- MATERIAL FOR THIS TASK -
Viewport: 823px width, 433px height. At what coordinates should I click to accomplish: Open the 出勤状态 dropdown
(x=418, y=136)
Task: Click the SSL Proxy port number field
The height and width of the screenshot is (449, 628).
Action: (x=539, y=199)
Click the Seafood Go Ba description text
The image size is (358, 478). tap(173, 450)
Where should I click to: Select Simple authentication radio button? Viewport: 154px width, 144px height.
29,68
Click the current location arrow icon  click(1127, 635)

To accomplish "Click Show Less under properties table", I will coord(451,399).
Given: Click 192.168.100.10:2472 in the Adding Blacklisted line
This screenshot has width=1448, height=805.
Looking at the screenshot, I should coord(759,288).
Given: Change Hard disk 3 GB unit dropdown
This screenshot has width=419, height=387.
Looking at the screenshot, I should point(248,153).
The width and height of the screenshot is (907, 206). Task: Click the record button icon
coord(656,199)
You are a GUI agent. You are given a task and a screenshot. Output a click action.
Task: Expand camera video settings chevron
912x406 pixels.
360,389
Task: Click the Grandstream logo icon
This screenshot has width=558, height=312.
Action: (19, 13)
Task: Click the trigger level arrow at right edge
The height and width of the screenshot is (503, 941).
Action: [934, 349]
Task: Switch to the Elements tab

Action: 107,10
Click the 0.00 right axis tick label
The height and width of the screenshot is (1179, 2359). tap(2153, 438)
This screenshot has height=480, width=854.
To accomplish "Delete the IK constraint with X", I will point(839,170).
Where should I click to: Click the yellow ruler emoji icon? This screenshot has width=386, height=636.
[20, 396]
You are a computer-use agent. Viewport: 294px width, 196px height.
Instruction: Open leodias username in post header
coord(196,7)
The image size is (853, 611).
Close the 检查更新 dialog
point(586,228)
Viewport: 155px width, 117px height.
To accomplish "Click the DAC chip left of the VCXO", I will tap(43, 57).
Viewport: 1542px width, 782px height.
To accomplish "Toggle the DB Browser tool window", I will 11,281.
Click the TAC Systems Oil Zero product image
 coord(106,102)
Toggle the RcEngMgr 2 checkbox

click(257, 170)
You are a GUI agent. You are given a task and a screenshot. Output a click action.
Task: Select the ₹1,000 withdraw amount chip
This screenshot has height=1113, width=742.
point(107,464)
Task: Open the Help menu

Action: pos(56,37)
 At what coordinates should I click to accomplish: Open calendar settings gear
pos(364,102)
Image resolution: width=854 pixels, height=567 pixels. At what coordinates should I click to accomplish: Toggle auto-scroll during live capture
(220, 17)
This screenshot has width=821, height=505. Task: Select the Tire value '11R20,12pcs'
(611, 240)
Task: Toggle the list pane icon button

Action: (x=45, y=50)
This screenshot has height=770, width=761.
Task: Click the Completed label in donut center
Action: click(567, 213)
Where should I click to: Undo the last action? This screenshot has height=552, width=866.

- EXERCISE DESCRIPTION -
Copy all the lines above verbatim.

- SOLUTION TO THIS PROBLEM -
Viewport: 823px width, 433px height. At what coordinates should I click to accomplish: Open the 出勤状态 dropdown
(x=418, y=136)
Task: Click the SSL Proxy port number field
The height and width of the screenshot is (449, 628).
Action: (x=539, y=199)
Click the Seafood Go Ba description text
The image size is (358, 478). tap(173, 450)
Where should I click to: Select Simple authentication radio button? Viewport: 154px width, 144px height.
29,68
Click the current location arrow icon  click(1127, 635)

To accomplish "Click Show Less under properties table", I will coord(451,399).
Given: Click 192.168.100.10:2472 in the Adding Blacklisted line
This screenshot has width=1448, height=805.
Looking at the screenshot, I should coord(759,288).
Given: Change Hard disk 3 GB unit dropdown
This screenshot has width=419, height=387.
Looking at the screenshot, I should point(248,153).
The width and height of the screenshot is (907, 206). Task: Click the record button icon
coord(656,199)
You are a GUI agent. You are given a task and a screenshot. Output a click action.
Task: Expand camera video settings chevron
912x406 pixels.
360,389
Task: Click the Grandstream logo icon
This screenshot has width=558, height=312.
Action: (19, 13)
Task: Click the trigger level arrow at right edge
The height and width of the screenshot is (503, 941).
Action: [934, 349]
Task: Switch to the Elements tab

Action: 107,10
Click the 0.00 right axis tick label
The height and width of the screenshot is (1179, 2359). tap(2153, 438)
This screenshot has height=480, width=854.
To accomplish "Delete the IK constraint with X", I will point(839,170).
Where should I click to: Click the yellow ruler emoji icon? This screenshot has width=386, height=636.
[20, 396]
You are a computer-use agent. Viewport: 294px width, 196px height.
Instruction: Open leodias username in post header
coord(196,7)
The image size is (853, 611).
Close the 检查更新 dialog
point(586,228)
Viewport: 155px width, 117px height.
To accomplish "Click the DAC chip left of the VCXO", I will tap(43, 57).
Viewport: 1542px width, 782px height.
To accomplish "Toggle the DB Browser tool window", I will 11,281.
Click the TAC Systems Oil Zero product image
 coord(106,102)
Toggle the RcEngMgr 2 checkbox

click(257, 170)
You are a GUI agent. You are given a task and a screenshot. Output a click action.
Task: Select the ₹1,000 withdraw amount chip
This screenshot has height=1113, width=742.
point(107,464)
Task: Open the Help menu

Action: pos(56,37)
 At what coordinates should I click to accomplish: Open calendar settings gear
pos(364,102)
Image resolution: width=854 pixels, height=567 pixels. At what coordinates should I click to accomplish: Toggle auto-scroll during live capture
(220, 17)
This screenshot has width=821, height=505. Task: Select the Tire value '11R20,12pcs'
(611, 240)
Task: Toggle the list pane icon button

Action: (x=45, y=50)
This screenshot has height=770, width=761.
Task: Click the Completed label in donut center
Action: click(567, 213)
Where should I click to: Undo the last action? This screenshot has height=552, width=866.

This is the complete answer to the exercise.